Lorsque nous prenons des photographies lors de nos activités, nous nous contentons de croquer sur le vif une action qui se déroule tout naturellement devant nos yeux.  Suite à l'événement, nous constatons souvent que certaines de nos photos nous rappellent des images du passés, que ce soit des gravures, des enluminures, des tableaux ou encore des photographies.  Dans cette chronique, nous nous amusons à vous présenter des parallèles entre des oeuvres du passés et nos propres photographies.  Certains nous ont dit que nous étions de véritables  "tableaux vivants" ; cette chronique leur donne raison !

L'observateur

De rares photographies couleurs nous sont parvenues de la Première Guerre mondiale.  Ces trésors nous permettent de redécouvrir cette partie de notre histoire sous un aspect plus...coloré !   Le parallèle est plus évident à faire entre nos photographies modernes et celles prises à cette époque.   Voici deux "observateurs" : celui de gauche a été photographié à Newville, en 2007 ; celui de droite a été saisi le 16 juin 1917, au Bois d' Hirtzbach (Haut-Rhin en France). 

1914-fr.png

Référence : photo de droite, site de genealogie.com

Noter que la photo de gauche a été revirée horizontalement afin de mettre en valeur la ressemblance de la pose des deux hommes.
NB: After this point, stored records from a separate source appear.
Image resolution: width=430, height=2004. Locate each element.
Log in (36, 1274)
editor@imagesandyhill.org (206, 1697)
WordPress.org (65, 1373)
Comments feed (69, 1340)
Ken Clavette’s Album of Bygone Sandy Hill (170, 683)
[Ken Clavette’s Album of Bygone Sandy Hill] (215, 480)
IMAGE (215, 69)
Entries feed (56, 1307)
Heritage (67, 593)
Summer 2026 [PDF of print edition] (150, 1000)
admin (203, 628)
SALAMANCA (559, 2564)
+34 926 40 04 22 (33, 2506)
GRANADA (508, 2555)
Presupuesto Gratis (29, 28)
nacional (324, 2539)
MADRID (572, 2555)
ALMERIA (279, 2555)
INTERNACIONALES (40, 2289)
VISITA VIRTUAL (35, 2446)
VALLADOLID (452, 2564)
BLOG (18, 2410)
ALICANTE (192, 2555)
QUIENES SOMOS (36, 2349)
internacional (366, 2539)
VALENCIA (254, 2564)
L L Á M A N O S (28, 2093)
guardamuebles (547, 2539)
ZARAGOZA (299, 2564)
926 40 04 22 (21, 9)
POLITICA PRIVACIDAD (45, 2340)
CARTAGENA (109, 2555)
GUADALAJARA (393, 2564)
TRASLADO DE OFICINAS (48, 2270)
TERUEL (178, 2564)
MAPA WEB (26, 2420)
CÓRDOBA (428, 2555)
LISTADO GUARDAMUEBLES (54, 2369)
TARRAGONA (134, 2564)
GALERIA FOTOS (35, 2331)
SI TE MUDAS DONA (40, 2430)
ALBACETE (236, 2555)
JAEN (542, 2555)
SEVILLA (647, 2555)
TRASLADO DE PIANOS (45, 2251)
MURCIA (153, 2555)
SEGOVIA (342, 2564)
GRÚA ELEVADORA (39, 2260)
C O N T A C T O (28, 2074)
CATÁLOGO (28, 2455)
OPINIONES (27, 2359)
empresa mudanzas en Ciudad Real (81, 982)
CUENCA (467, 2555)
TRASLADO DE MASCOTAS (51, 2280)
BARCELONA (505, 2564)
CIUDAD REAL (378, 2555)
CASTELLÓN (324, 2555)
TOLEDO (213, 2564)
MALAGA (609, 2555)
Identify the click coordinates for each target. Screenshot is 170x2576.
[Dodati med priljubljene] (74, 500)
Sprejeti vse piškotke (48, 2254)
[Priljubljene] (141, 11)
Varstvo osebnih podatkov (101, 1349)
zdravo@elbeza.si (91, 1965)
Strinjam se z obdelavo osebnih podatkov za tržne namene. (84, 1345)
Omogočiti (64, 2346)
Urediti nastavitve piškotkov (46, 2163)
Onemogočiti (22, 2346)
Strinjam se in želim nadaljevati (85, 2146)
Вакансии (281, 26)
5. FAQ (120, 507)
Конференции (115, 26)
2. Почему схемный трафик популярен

On reconnaît le bleu "horizon" de leur uniforme, la courbe si particulière du casque, les bandes entourant les mollets, protégeant ainsi les jambes et les bottes, la couture droite de la manche, la forme du col... Si le premier a tout son équipement, alors que le second s'en est libéré, on remarque une silhouette similaire : une pose confortable avec genou replié, regard au loin, avec une certaine tension dans le haut du corps.  Le cou, le dos, les épaules et les bras semblent soutenir toute la concentration de l'observateur.  Tout leur corps est aux aguets, projeté vers l'avant, dans l'attente d'une manoeuvre rapide. L'arrière plan est semblable : les lignes droites et les courbes des poteaux et des sacs créent une répétition de formes géométriques dont se dégage étrangement une certaine impression de chaos.  Une même intensité se dégage des deux photographies, qui nous poussent à vouloir apercevoir l'horizon qu'ils scrutent.